= Stored records =
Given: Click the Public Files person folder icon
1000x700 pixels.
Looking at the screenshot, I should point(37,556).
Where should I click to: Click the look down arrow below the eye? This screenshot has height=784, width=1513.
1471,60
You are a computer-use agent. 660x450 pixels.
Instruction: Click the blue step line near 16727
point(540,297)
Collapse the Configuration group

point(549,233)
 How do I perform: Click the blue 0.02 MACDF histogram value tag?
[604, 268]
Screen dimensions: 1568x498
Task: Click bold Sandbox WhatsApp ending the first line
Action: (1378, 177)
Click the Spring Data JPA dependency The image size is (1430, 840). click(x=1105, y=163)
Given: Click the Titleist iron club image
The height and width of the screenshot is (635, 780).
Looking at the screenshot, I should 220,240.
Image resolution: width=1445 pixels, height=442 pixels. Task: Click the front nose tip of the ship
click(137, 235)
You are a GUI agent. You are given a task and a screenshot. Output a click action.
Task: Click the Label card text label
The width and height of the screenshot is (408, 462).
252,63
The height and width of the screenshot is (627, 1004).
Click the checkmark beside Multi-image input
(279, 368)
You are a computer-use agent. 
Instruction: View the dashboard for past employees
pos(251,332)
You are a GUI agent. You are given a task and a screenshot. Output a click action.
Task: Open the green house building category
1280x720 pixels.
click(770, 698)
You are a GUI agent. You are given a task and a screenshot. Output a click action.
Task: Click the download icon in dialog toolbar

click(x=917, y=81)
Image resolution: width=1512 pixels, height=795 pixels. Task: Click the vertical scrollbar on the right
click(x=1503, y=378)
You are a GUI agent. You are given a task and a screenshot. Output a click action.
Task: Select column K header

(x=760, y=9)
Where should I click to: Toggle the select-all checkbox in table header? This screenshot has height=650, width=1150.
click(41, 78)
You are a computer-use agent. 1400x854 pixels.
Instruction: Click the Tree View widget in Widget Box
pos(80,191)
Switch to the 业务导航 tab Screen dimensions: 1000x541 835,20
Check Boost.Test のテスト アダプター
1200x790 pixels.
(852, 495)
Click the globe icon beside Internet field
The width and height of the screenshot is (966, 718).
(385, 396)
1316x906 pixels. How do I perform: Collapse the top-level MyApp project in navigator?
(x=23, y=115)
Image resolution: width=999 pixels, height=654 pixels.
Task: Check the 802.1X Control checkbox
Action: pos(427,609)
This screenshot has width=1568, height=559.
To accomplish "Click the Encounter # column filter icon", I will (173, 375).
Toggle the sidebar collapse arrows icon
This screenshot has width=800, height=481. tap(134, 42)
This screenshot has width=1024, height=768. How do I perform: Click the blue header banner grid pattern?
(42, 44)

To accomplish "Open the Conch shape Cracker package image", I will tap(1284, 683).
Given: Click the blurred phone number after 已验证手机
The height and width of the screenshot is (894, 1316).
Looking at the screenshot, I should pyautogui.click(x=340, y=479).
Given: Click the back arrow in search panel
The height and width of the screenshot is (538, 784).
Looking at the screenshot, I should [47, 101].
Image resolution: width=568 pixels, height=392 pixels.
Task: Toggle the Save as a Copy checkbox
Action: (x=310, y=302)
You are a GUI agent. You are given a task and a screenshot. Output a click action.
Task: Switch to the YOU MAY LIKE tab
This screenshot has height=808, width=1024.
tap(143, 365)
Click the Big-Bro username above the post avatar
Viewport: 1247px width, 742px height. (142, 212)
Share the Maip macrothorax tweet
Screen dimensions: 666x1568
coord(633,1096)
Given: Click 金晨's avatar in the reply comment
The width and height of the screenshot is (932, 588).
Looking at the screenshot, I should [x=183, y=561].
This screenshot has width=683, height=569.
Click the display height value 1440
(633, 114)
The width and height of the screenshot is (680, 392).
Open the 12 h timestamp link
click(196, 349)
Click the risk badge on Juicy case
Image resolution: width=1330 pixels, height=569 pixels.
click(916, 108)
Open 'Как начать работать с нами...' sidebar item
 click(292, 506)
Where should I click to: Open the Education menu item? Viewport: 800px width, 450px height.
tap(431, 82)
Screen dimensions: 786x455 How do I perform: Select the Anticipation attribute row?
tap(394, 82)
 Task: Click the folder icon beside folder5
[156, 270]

= What the task asks =
Count how many lines in the data contain the word "Switch", giving the number without comment.

= Response to this task =
2